Ce qui frappe avec le recul, c'est que les Hives semblent avoir tranché, entérinent l'orientation prise avec Hate To Say I Told You So (son riff proprement inoubliable, son absurde tambourin de chant de Noël) et quelques titres du deuxième album : c’est entendu, ils feront du garage, adopteront les tenues de circonstance (rock 50's ?), assumeront surtout leur maîtrise instrumentale et le mix au cordeau qui la rend audible.

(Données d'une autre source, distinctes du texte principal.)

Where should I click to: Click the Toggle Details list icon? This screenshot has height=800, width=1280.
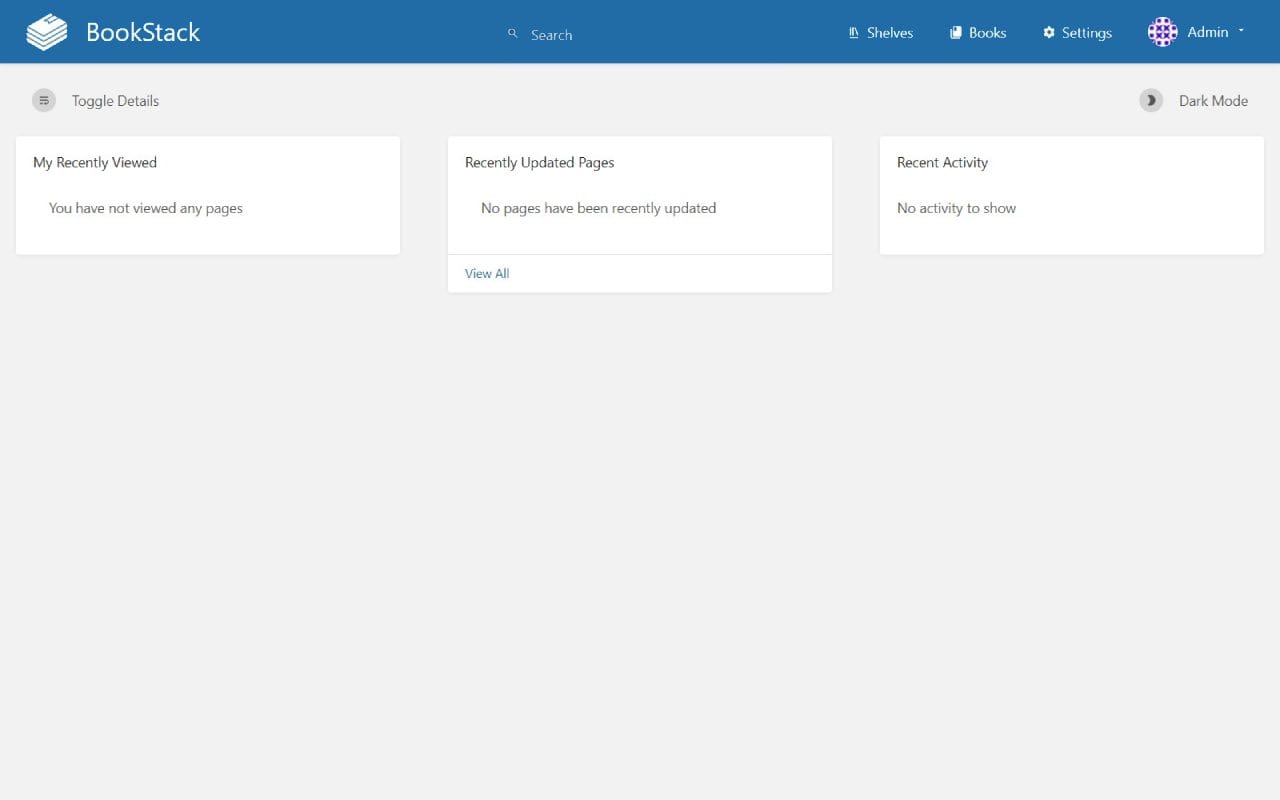(x=44, y=100)
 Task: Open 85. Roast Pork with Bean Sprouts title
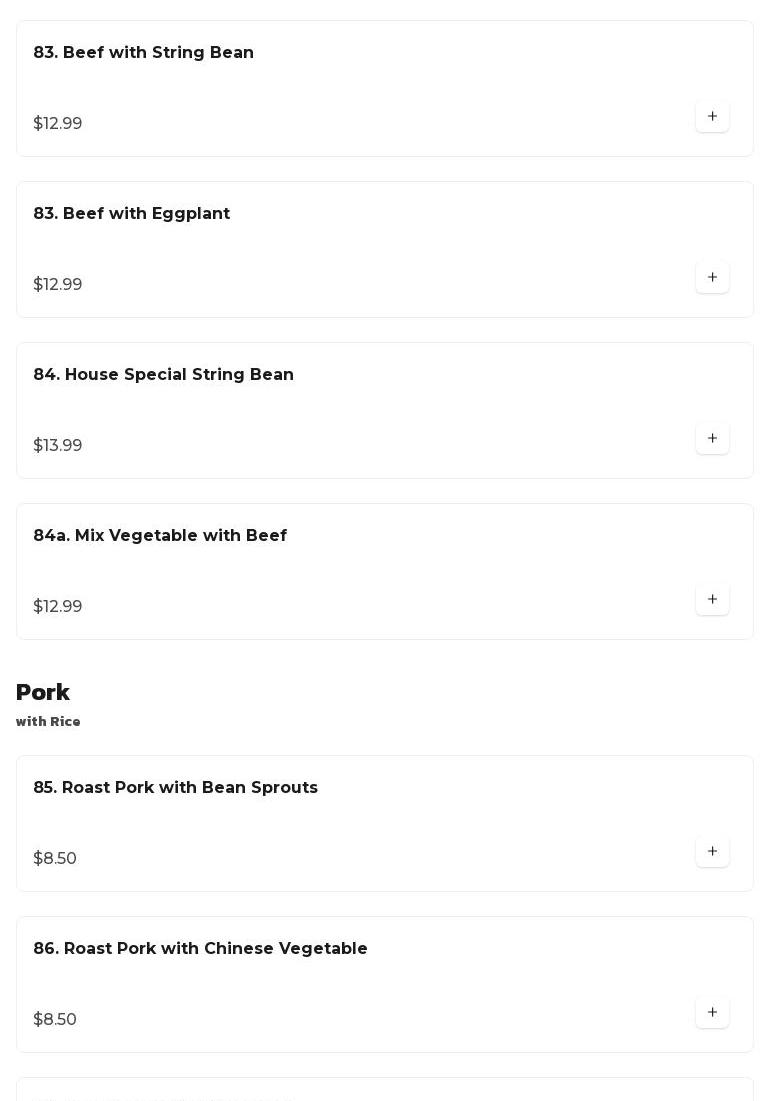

"Need no need no alibi / Honestly I tell no lies / Tried to stick an office worker inside of me" - Acte de résistance, d’un même geste toute la fièvre adolescente et tous les Bartleby en puissance. Déjà, pas question de consentir au monde tel qu’il va. Sur skyblog où l’on s’écharpe se gravent des prises de position qui comptent plus que la vie, saillies comme des germes de pensée politique (elle qui fleurira plus tard, aux abords du lycée), embryons de pensée classifiante qui préparent à “de gauche/de droite”, “bourgeois/pas bourgeois”. La musique fraye pour le politique une voie directe, du ventre au cerveau.
C'est bien la perte consentie sur le terrain de la pureté punk (survivant sur le nostalgique No Pun Intended, à mon avis pas la chips la plus croustillante du paquet) qui permet au groupe d'atteindre sa véritable puissance. Et l'horizon s'ouvre aux variations de tempo (il faut réécouter l'hallucinant premier album, où il n'y a littéralement pas moyen de prendre sa respiration), aux breaks jouissifs, à quelques incartades pop. À l'audace même : je serais bien en peine de définir Diabolic Scheme, sinon par une imparfaite recension. Somme - hurlement saturé, violons, chœurs graves et inquiétants, charley-guitare sur tous les temps... un solo ?!! - qui fait comme une étrange et belle trouée dans l'album.
"Baaaaad / Baaaaad / Come again I tell no lies" - Joie pure, poitrine adulte gonflée à l’identique. S’ébauche un programme : construire dans la joie un Temps arraché, ne pas simplement trébucher sur le pavé mais se baisser, le ramasser… “Thank you” lâche Howlin’ Pelle, épuisé, à la fin de Diabolic Scheme : on aimerait lui retourner la politesse, sans ironie aucune.